With the US presidential election season mercifully nearing its end, I thought it would be interesting to look at the long history of American presidents with Ireland. For today’s post, we’ll look at one of the key, distinctive elements which characterized the Scotch-Irish revival of the 1880s and 1890s: long lists of American presidents of Ulster descent.
These included Andrew Jackson, James K. Polk, James Buchanan, Andrew Johnson, Ulysses S. Grant, Chester Arthur, Grover Cleveland, and Benjamin Harrison, although sometimes others with more dubious links were added.
(And add William McKinley, Theodore Roosevelt, William Howard Taft, Woodrow Wilson, Warren G. Harding, Harry Truman, John F. Kennedy, Richard Nixon, Jimmy Carter, Ronald Reagan, George H.W. Bush, Bill Clinton, George W. Bush, and Barack Obama since the late nineteenth century.)
The Scotch-Irish Society of America, founded in 1889, focused on celebrating ethnic pride while emphasizing the longevity of their group’s American settlement. Rather than contrast themselves with more recent Catholic Irish immigrants, they focused on the New England Puritans. The society emphasized that the Scotch-Irish were pioneers of civilization and guardians of American freedom. While Puritans dominated the writing of American history, the Scotch-Irish saw themselves as “doers” who had up till then neglected to record their own contributions. They asserted their unique role in the formation of the American republic, and were anxious to set themselves apart from the Puritans.

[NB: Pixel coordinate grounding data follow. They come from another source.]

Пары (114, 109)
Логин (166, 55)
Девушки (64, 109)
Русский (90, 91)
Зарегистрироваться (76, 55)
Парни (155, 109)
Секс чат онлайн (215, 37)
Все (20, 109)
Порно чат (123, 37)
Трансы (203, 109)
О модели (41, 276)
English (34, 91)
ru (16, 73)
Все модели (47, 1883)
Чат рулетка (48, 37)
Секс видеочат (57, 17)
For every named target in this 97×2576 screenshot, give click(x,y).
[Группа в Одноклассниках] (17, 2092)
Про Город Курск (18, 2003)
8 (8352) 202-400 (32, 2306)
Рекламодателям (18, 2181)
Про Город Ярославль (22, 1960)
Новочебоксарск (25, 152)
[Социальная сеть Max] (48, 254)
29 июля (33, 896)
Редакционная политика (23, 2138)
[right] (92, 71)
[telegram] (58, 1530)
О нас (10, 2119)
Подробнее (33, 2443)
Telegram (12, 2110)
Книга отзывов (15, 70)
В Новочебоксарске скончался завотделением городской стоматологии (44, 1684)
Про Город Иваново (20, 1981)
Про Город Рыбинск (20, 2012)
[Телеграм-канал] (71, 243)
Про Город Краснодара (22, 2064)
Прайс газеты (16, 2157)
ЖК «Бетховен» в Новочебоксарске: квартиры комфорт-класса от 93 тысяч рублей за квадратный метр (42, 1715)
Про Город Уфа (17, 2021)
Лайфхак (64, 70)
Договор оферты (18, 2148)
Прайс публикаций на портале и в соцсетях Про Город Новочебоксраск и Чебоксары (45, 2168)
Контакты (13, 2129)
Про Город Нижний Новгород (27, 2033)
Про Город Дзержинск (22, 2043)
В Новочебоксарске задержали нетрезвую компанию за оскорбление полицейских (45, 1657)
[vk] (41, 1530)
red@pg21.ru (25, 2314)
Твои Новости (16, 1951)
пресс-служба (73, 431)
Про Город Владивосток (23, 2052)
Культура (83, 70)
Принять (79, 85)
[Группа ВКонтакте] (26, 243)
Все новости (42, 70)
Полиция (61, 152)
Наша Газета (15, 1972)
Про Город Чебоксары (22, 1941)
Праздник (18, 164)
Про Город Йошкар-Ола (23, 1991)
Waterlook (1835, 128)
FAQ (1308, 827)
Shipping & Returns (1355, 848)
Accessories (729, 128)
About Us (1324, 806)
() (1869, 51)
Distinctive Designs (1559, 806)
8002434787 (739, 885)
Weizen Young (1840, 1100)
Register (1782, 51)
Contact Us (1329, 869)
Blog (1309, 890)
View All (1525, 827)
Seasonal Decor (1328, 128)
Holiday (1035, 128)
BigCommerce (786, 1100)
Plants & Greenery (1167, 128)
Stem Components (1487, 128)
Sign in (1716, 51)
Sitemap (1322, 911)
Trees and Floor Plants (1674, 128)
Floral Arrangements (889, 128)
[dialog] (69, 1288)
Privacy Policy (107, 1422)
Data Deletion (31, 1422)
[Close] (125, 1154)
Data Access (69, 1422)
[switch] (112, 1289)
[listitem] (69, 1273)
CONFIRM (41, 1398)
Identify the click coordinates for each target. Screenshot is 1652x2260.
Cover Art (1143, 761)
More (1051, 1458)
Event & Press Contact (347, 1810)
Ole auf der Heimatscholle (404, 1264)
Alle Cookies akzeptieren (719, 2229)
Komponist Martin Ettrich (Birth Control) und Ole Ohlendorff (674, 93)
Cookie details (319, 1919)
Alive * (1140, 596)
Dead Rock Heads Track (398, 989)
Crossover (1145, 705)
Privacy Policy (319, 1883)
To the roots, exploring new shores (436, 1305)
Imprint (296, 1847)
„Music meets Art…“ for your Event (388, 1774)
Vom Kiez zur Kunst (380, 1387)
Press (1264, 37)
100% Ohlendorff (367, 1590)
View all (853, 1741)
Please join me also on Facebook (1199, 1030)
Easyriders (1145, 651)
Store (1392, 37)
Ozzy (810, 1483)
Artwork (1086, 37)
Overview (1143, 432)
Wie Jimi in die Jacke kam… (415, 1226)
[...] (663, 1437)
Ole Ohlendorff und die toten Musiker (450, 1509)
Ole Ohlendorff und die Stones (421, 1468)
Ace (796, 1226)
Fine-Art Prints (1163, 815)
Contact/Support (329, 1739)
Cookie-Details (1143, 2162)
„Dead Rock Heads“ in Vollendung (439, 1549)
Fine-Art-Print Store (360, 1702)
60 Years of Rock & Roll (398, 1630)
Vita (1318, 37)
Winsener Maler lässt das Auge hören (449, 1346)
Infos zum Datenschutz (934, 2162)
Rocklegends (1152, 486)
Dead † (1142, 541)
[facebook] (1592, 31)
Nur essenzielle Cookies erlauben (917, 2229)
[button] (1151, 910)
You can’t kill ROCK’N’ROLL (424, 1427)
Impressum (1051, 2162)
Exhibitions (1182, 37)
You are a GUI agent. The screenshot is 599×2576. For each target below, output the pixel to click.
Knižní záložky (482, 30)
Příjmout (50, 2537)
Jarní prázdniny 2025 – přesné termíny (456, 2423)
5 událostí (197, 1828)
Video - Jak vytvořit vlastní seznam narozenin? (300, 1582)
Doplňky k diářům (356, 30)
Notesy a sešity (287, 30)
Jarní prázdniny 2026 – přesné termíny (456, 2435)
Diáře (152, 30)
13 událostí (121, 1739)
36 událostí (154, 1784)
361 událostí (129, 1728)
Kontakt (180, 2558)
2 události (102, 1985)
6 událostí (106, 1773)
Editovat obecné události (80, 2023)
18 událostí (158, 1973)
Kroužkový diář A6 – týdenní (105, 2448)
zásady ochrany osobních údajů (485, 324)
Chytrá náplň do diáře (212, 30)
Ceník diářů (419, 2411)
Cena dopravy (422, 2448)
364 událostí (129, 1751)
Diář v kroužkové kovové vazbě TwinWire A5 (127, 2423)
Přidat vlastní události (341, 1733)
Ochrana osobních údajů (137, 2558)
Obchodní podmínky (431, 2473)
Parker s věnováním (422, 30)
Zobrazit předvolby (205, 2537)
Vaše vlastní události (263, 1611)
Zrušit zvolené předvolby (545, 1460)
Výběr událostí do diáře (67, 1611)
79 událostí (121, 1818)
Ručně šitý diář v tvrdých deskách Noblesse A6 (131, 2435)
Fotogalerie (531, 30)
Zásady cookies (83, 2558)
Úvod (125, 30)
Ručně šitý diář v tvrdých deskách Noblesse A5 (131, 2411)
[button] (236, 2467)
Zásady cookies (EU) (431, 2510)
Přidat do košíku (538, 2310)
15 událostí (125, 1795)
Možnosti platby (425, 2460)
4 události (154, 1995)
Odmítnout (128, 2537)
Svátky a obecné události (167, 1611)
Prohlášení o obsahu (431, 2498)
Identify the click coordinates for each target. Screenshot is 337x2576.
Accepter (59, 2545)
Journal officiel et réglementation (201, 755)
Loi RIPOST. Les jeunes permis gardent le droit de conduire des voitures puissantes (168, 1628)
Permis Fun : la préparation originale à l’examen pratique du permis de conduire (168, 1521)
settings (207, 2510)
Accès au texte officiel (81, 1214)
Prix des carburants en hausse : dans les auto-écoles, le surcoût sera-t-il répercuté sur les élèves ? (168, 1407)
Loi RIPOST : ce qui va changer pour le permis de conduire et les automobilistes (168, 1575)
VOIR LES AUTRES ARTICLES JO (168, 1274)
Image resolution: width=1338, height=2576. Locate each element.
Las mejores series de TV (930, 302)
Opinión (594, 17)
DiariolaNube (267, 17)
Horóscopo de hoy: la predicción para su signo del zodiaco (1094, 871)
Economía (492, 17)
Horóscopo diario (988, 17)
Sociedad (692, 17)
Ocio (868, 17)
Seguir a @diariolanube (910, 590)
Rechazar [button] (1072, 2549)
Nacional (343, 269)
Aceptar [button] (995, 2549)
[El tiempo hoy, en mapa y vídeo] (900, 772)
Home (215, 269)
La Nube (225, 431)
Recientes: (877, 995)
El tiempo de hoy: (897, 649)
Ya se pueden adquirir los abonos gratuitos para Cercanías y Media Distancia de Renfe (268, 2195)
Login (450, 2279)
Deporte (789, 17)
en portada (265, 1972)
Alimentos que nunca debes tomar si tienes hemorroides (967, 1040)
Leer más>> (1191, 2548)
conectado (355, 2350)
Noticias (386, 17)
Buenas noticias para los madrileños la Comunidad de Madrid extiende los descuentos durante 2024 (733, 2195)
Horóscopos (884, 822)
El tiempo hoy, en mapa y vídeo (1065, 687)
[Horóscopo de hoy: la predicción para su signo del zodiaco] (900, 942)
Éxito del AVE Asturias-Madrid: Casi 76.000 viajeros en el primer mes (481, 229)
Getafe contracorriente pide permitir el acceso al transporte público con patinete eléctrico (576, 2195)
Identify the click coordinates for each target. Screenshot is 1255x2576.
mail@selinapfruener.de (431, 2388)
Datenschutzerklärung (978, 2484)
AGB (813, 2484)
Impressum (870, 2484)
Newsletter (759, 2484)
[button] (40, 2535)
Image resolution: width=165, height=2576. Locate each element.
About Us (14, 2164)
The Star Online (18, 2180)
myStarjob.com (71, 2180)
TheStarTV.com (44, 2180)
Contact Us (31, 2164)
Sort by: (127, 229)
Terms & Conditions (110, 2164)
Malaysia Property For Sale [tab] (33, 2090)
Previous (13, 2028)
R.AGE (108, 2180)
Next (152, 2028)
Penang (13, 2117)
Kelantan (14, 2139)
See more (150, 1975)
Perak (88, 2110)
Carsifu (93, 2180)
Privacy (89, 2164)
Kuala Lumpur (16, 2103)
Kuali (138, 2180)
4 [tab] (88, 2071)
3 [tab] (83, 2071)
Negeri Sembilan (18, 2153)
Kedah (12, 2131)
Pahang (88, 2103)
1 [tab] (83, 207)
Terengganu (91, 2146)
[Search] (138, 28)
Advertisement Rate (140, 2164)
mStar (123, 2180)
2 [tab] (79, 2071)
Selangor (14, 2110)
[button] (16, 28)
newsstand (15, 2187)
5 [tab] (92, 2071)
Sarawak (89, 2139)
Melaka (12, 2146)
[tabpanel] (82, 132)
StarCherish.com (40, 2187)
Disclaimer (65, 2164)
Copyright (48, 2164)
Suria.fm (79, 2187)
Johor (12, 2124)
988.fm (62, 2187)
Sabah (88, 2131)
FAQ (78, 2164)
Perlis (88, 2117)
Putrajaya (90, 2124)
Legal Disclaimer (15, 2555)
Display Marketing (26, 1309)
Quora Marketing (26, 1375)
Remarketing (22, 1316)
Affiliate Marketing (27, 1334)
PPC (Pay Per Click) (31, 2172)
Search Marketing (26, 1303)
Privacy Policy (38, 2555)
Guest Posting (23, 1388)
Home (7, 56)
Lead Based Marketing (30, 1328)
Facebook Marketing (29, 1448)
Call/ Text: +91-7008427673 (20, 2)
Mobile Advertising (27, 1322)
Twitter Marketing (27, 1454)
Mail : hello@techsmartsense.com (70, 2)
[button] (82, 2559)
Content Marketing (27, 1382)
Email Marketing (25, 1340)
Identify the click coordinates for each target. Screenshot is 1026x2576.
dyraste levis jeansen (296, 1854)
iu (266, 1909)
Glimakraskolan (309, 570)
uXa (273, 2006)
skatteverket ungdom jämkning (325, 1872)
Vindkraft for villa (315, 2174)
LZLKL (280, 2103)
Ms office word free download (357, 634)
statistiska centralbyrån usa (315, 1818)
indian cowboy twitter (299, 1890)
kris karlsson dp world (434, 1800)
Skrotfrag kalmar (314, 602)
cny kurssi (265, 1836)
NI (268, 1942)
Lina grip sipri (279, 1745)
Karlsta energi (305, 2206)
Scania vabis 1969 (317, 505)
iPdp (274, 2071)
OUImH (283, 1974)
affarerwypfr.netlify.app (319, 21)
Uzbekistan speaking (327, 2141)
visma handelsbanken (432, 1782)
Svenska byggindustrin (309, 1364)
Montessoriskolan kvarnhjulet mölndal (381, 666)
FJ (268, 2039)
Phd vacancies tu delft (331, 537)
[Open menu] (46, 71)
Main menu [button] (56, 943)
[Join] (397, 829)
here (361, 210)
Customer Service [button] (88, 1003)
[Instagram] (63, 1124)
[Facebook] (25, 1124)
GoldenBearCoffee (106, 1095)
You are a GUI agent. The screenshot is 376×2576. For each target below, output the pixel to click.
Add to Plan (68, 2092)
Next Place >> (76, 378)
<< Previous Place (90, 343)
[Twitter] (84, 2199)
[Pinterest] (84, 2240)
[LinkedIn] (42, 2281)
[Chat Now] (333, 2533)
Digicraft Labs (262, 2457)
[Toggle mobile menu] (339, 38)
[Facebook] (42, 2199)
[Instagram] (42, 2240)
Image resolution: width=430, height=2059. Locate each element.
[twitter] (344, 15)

In emphasizing this historical role in the United States, the Scotch-Irish utilized the list of American presidents of Ulster descent to underscore the longevity of their group in America as well as the authenticity of their ties back to Ireland. Their most celebrated presidential link was Andrew Jackson, who represented the ascent to the pinnacle of American society, showing that the Scotch-Irish were key elements in shaping the direction and character of the country.
The Scotch-Irish Society of America also succeeded in attracting future presidents of the United States to speak at its congresses: William McKinley, Woodrow Wilson, and Herbert Hoover.
In Ireland, unionists drew upon the Scotch-Irish revival to help form an “Ulsterman” identity with the aim of ideologically unifying all Irish Protestants. They celebrated the Scotch-Irish “backwoodsman” and frontier identities, the determination to seek liberty and to stand up for what they believed to be right.
Long lists of American Presidents of “Ulster stock” were also enumerated by unionists. James Logan, in Ulster in the X-Rays, wrote, “When he emigrates, the Ulsterman, like most Irishmen, ‘makes good,’ and he frequently rises to the highest positions. Almost one half of the great line of Presidents of the United States came of Ulster stock, and McKinley’s old ancestral home may still be seen in the neighbourhood of Dervock, County Antrim. This is a debt America owes to Ulster which is sometimes forgotten.”
Unionists called upon these American “debts” in an attempt to gain international support for their own movement in the face of widespread American support for Irish nationalism.
Of course, many others throughout Irish and Irish-American history may have tended to take an entirely different viewpoint on this subject, as voiced by William V. Shannon in 1963’s The American Irish: “On March 18, 1962, the United Press International distributed a dispatch from Philadelphia headlined, ‘Toast to President Starts Donnybrook,’ which read: ‘The Friendly Sons of St. Patrick were anything but at their annual dinner Saturday night when Sen. Joseph S. Clark (D-Pa), proposed a toast to President John F. Kennedy, the ‘only Irishman ever elected President of the United States.’… In this as in other matters of public controversy, I think Senator Clark is right.”